GraphQL Query Engine
To make DeepBlock’s data easily accessible, we provide a GraphQL query engine on top of the knowledge graph. GraphQL is a flexible query language that lets clients request exactly the data they need, and DeepBlock’s schema is designed to expose the richness of the underlying graph.
Unified Schema
We define a schema that covers the major entities and relations in the knowledge graph. For example, you might have types like Address
, Transaction
, Token
, Protocol
, etc., each with fields that link to other types. An Address
type might have fields like transactions(sent: Boolean)
to retrieve its transactions, balances
to get token balances, interactions
to get related addresses, and so on. The schema abstracts away the complexity of the backend graph queries – you can think in terms of DeFi concepts.
Cross-Chain Queries
The GraphQL API supports specifying networks or querying across networks. For instance, a query could fetch an address’s transactions and you could include a filter like network: ETHEREUM
or network: POLYGON
. We also provide unified fields for cross-chain queries when relevant. In practice, this means you don’t have to hit separate APIs for each chain – one query can pull data from multiple blockchains at once, stitched together by DeepBlock.

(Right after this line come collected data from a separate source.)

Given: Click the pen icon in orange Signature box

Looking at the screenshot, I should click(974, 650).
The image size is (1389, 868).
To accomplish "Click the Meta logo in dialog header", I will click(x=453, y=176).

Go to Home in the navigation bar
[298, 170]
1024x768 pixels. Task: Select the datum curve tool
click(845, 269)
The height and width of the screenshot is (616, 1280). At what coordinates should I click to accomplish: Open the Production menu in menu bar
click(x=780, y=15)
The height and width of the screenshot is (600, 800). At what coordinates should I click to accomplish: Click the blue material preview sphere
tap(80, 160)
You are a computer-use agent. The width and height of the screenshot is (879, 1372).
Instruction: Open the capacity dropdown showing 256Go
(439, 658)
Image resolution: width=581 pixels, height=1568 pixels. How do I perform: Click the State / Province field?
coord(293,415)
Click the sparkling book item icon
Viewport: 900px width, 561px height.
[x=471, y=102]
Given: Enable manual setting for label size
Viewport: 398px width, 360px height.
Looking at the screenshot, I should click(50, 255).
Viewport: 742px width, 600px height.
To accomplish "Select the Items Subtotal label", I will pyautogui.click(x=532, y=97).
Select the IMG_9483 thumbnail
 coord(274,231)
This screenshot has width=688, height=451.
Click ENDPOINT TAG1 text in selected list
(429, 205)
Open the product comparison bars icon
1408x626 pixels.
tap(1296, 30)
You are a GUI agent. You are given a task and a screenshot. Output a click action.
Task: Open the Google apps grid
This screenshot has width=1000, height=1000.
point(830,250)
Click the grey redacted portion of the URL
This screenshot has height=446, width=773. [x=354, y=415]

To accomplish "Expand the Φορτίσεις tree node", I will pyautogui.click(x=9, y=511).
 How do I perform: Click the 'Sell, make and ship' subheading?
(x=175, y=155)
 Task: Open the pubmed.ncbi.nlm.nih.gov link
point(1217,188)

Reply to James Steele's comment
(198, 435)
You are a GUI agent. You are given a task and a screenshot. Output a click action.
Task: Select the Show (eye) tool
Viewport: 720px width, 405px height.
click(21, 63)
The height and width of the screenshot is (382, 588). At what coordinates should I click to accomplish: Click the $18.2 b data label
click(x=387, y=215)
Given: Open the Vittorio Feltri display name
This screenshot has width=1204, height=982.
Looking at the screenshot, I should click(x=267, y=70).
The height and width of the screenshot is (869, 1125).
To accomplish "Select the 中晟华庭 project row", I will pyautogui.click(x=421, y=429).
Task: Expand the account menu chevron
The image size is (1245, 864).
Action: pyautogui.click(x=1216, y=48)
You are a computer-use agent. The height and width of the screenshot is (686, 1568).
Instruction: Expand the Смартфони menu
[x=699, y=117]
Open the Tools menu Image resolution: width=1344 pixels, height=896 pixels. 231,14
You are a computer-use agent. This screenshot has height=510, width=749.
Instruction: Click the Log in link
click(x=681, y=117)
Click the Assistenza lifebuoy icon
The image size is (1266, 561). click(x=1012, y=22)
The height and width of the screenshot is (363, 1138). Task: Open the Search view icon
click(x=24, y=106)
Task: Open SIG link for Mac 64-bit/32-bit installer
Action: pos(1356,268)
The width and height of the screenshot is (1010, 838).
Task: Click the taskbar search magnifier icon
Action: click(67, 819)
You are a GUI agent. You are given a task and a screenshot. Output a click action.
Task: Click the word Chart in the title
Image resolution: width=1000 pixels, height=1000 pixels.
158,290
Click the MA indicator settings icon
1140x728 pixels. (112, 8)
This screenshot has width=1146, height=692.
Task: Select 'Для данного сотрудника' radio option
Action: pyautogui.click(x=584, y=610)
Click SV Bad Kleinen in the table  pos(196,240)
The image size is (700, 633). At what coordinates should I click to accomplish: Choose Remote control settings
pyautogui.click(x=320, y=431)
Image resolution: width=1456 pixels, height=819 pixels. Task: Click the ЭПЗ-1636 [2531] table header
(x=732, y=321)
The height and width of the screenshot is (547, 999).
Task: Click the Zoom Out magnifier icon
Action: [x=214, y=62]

Granular Queries (No Over-Fetching)
With GraphQL, you ask for exactly what you want. For example, if you need the latest 5 transactions of a particular address with the counterparty addresses and token amounts, you can retrieve all that in one query. No need to manually combine responses from different endpoints. This efficiency saves bandwidth and time. One intelligent query might replace dozens of calls to a traditional API or many lines of custom parsing code.
Optimized and Cached
Under the hood, the GraphQL engine translates your query into the most efficient traversal of the knowledge graph. We employ caching strategies for frequently accessed data (for example, common aggregation results or popular endpoints) – this is part of the Performance Layer. If you request something that has been recently computed (and the underlying data hasn’t changed), DeepBlock can return it very quickly from cache. We also use smart query planners so that even if a query spans large portions of the graph, it tries to minimize work (for instance, stopping early once the query conditions are satisfied, or only exploring relevant subgraphs based on filters).
Pagination & Limits
For very large result sets, the GraphQL API supports pagination (cursor-based or offset-based, depending on the field). This means if you query something like all transactions in a year (which could be millions of entries), the API will return a manageable page of results with a pointer to fetch the next page. There are also sensible rate limits in place to ensure stability (documented in the API guide), but enterprise users can request higher limits or use our export features.
In summary, the GraphQL query engine is your gateway to DeepBlock’s data. It offers the flexibility of a custom query language with the ease-of-use of a single endpoint.
Developers can integrate it into their applications, analysts can use it to pull exactly the data they need for modeling, and AI agents can leverage it to gather facts during their reasoning process. All of this happens with low latency, thanks to the performance optimizations in place.